| RECORDS FOR THIS TASK |
──────────

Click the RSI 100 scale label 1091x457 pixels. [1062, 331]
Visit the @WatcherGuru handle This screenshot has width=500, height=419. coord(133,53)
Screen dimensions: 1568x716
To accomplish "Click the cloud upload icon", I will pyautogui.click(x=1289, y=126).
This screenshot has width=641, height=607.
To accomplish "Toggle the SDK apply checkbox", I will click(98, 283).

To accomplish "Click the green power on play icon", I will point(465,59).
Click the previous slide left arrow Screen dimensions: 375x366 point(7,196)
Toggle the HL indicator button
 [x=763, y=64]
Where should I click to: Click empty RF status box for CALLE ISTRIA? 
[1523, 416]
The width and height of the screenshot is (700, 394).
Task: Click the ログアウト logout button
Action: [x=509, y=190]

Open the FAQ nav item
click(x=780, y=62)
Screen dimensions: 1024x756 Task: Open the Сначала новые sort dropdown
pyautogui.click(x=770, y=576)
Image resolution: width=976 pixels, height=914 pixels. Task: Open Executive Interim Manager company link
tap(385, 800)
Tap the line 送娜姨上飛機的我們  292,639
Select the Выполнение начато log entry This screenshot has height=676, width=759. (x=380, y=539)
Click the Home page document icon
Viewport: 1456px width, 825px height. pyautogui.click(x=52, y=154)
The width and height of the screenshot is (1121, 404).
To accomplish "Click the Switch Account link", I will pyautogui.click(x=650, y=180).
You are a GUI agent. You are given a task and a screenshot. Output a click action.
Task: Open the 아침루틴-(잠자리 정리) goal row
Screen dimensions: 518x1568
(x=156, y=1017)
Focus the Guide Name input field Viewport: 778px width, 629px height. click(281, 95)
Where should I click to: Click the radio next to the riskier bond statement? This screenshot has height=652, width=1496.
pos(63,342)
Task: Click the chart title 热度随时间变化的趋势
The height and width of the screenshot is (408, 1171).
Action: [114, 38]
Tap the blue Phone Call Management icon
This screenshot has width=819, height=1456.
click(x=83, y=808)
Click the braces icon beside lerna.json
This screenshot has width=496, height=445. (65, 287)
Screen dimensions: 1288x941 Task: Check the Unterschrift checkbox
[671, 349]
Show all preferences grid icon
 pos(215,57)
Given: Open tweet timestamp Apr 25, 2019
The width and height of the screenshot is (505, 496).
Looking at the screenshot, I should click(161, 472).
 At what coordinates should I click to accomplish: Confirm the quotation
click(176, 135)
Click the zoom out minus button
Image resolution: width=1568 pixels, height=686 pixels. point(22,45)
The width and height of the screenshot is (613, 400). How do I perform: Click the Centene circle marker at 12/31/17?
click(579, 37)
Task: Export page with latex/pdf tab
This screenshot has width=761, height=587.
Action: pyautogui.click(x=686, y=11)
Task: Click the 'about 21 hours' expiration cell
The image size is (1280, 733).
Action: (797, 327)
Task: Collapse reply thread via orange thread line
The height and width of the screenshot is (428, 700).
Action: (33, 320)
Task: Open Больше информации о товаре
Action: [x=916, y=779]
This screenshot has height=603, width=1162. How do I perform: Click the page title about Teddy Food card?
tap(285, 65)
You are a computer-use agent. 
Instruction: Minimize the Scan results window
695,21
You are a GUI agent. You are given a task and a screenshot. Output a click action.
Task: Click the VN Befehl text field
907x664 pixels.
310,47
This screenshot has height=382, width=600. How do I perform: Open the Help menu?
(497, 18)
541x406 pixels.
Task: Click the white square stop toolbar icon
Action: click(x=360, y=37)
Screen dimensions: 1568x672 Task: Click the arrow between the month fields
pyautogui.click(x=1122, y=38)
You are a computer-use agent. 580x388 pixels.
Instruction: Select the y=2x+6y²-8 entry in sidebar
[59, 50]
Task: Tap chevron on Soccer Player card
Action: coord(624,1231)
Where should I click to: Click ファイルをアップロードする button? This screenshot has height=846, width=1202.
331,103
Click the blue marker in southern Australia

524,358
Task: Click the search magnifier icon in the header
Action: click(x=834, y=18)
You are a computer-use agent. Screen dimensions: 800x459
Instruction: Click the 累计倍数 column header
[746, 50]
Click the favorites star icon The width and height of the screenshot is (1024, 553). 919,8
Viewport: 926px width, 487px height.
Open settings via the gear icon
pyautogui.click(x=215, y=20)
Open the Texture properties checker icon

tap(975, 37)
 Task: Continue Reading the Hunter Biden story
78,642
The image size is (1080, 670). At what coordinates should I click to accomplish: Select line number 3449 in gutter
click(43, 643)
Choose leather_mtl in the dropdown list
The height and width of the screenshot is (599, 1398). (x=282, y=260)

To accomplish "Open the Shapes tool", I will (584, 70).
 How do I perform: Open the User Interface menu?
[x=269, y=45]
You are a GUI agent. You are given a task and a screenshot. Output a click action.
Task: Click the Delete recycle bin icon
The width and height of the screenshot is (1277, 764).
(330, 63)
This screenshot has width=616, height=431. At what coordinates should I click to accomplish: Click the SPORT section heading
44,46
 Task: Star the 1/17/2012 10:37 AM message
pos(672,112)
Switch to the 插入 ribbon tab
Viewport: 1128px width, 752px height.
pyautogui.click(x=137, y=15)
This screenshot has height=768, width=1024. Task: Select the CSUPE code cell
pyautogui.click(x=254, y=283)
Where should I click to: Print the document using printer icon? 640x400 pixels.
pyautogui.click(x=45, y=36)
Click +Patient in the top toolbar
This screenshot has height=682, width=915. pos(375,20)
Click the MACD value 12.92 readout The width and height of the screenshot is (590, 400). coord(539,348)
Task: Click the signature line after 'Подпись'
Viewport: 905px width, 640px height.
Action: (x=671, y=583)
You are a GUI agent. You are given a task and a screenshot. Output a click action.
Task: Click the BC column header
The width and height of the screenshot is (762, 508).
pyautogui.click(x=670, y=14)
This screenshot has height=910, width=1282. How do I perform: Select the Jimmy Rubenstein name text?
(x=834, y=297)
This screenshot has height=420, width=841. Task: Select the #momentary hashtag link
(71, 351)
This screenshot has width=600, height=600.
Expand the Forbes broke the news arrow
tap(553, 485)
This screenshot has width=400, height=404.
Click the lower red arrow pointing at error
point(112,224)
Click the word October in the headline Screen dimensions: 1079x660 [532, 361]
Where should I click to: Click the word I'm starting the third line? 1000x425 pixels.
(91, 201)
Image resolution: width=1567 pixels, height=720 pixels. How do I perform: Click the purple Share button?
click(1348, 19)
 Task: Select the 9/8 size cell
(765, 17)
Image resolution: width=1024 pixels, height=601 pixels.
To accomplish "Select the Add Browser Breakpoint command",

──────────

| YOUR TASK |
Scan the entries above, and wherever a line holds the string "computer", copy it.

| OUTPUT FOR THIS TASK |
You are a computer-use agent. 
You are a computer-use agent. 580x388 pixels.
You are a computer-use agent. Screen dimensions: 800x459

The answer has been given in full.